[Stored entries]
==*==

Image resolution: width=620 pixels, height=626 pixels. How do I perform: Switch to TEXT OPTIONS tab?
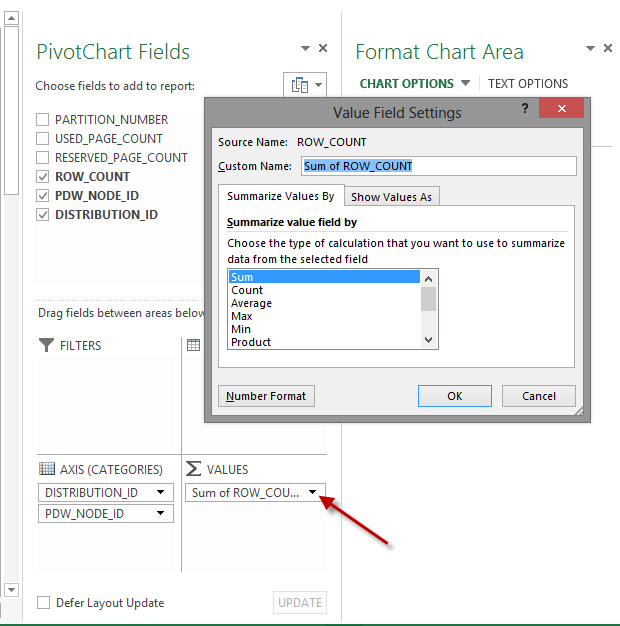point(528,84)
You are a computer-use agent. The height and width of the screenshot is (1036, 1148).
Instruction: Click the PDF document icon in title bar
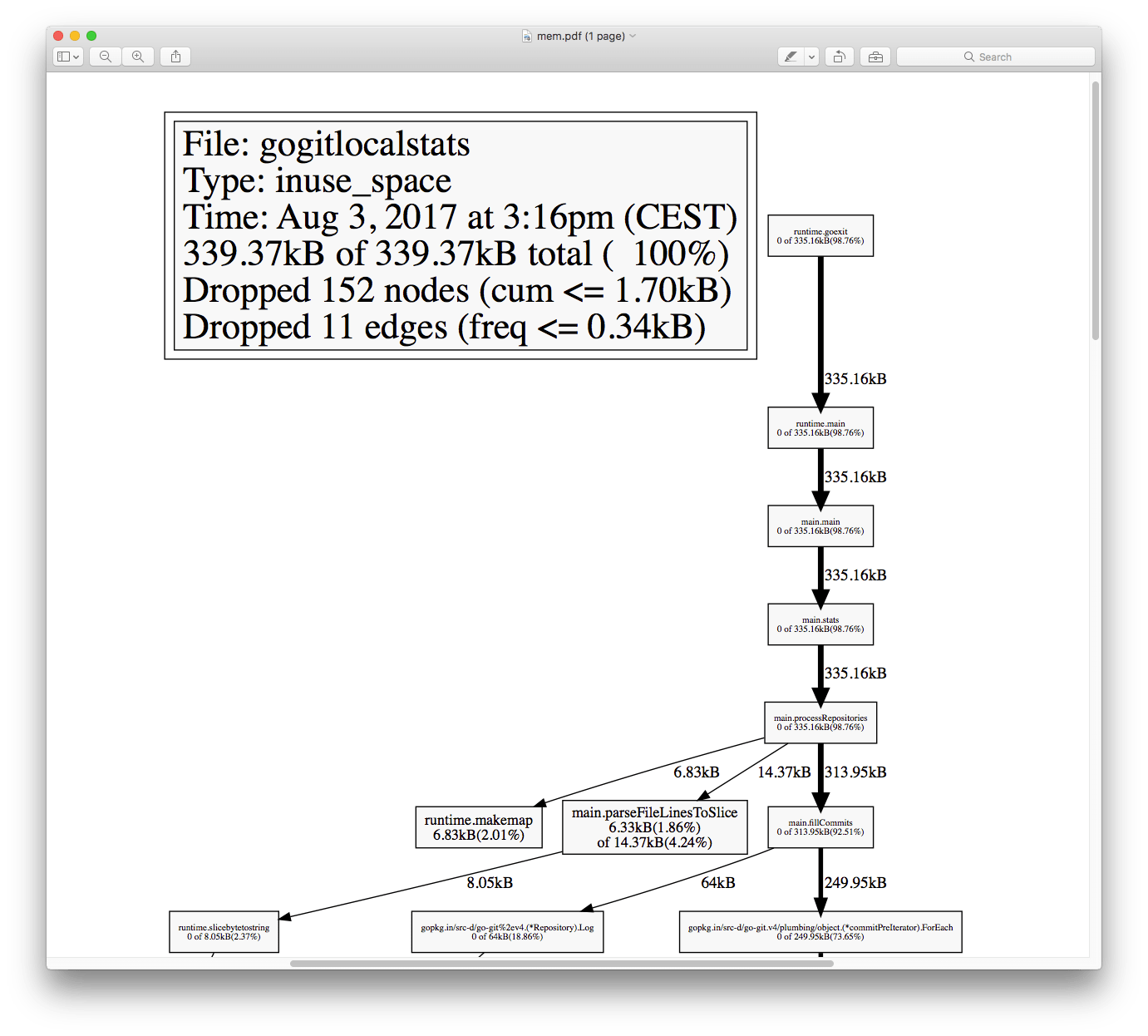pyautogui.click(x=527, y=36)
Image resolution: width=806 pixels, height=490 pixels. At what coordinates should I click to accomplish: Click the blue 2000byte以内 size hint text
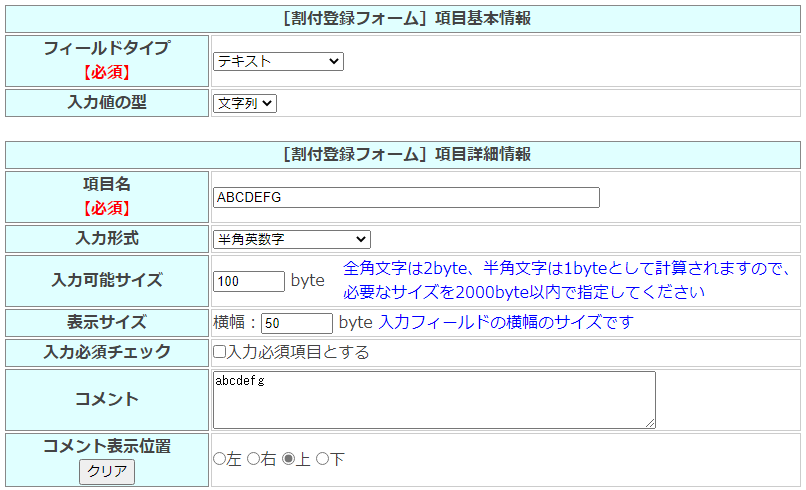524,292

==*==

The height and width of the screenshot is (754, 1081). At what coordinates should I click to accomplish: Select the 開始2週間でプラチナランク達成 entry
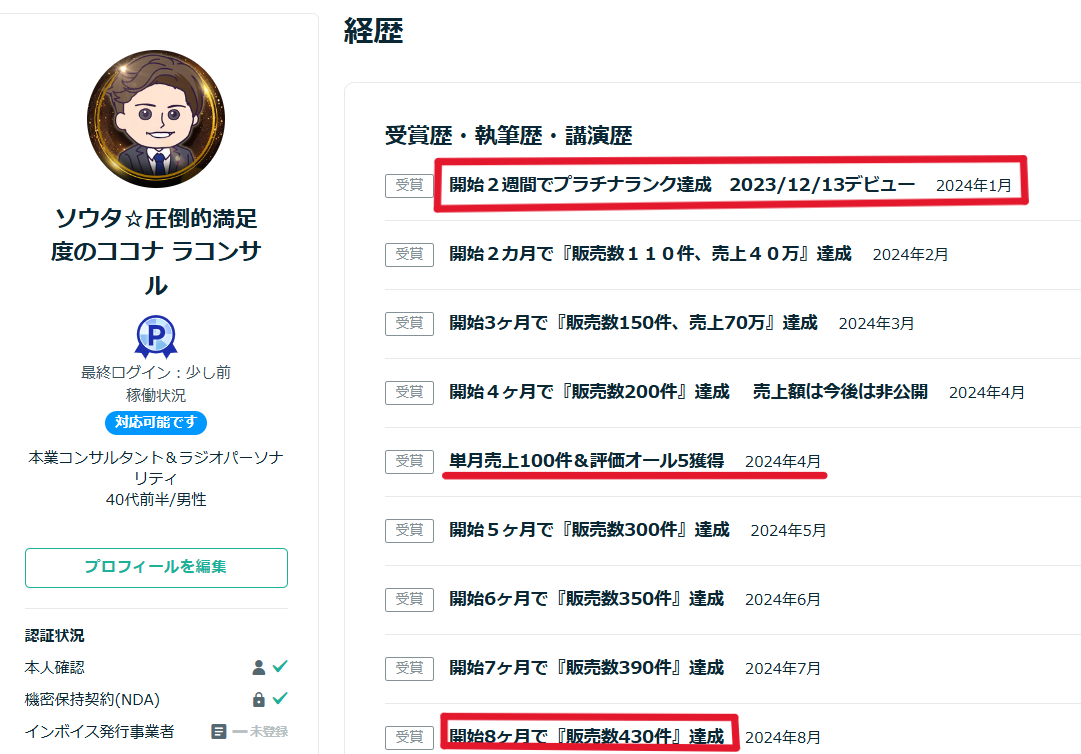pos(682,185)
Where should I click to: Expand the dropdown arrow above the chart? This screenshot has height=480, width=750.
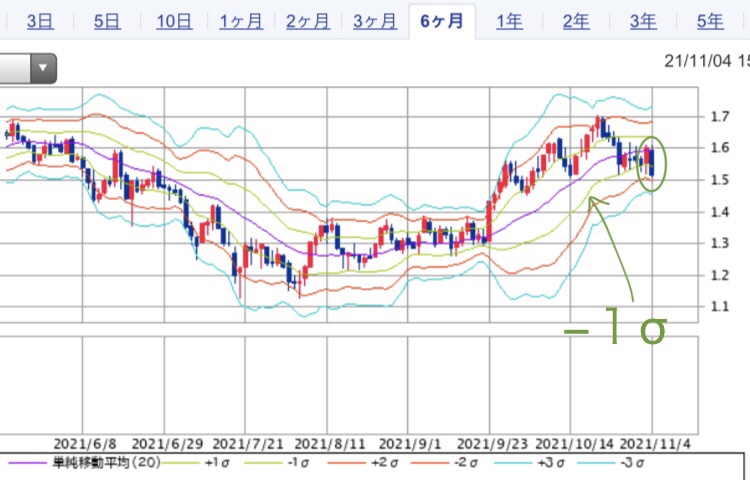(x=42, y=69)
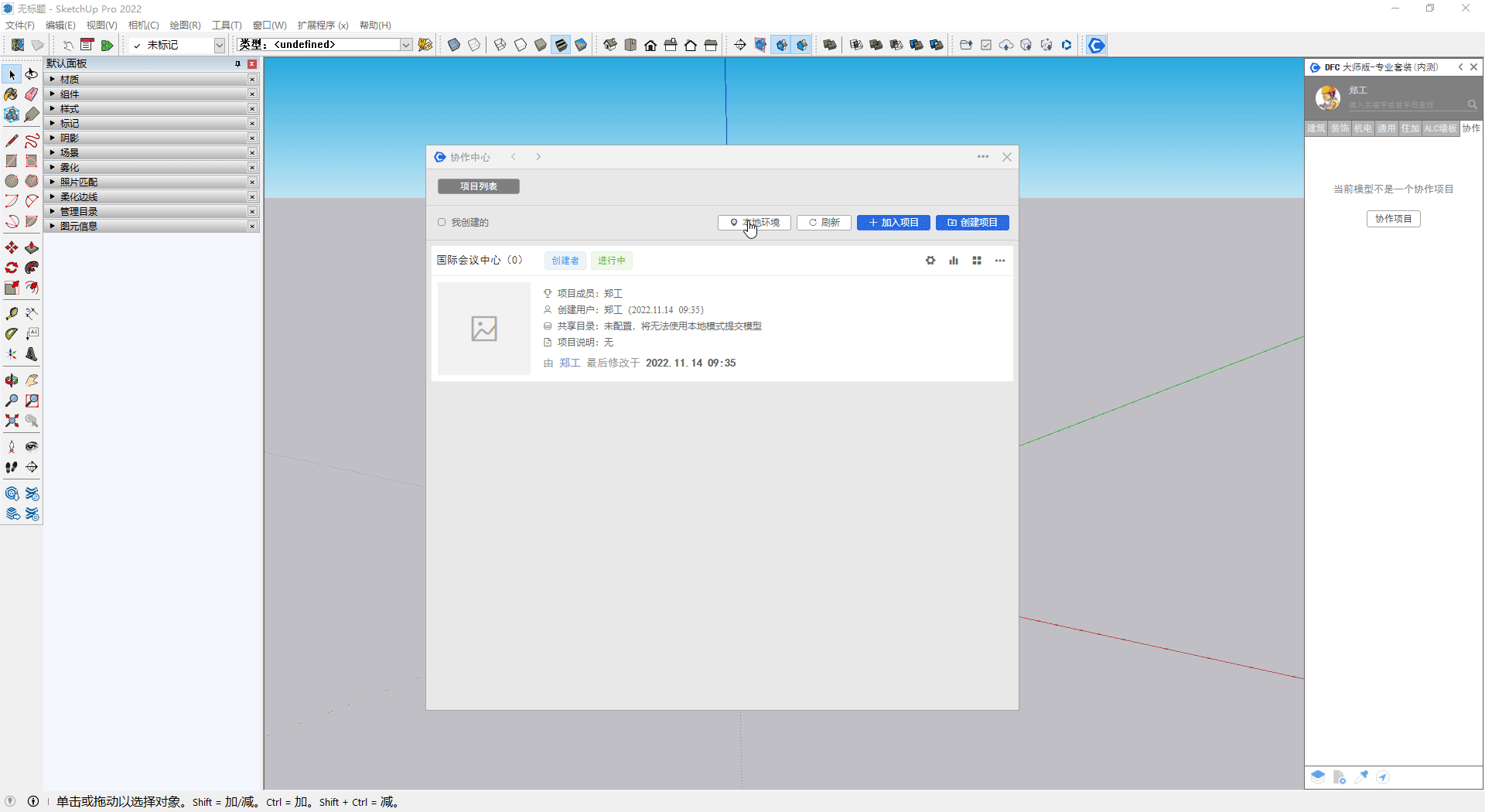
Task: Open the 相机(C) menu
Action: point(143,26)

==*==

An exact copy is needed. It runs from the line above containing "Image resolution: width=620" down to the line containing "You are a computer-use", both included, with no pictures.

• ANSWER BELOW:
Image resolution: width=620 pixels, height=626 pixels. How do I perform: Switch to TEXT OPTIONS tab?
point(528,84)
You are a computer-use agent. The height and width of the screenshot is (1036, 1148).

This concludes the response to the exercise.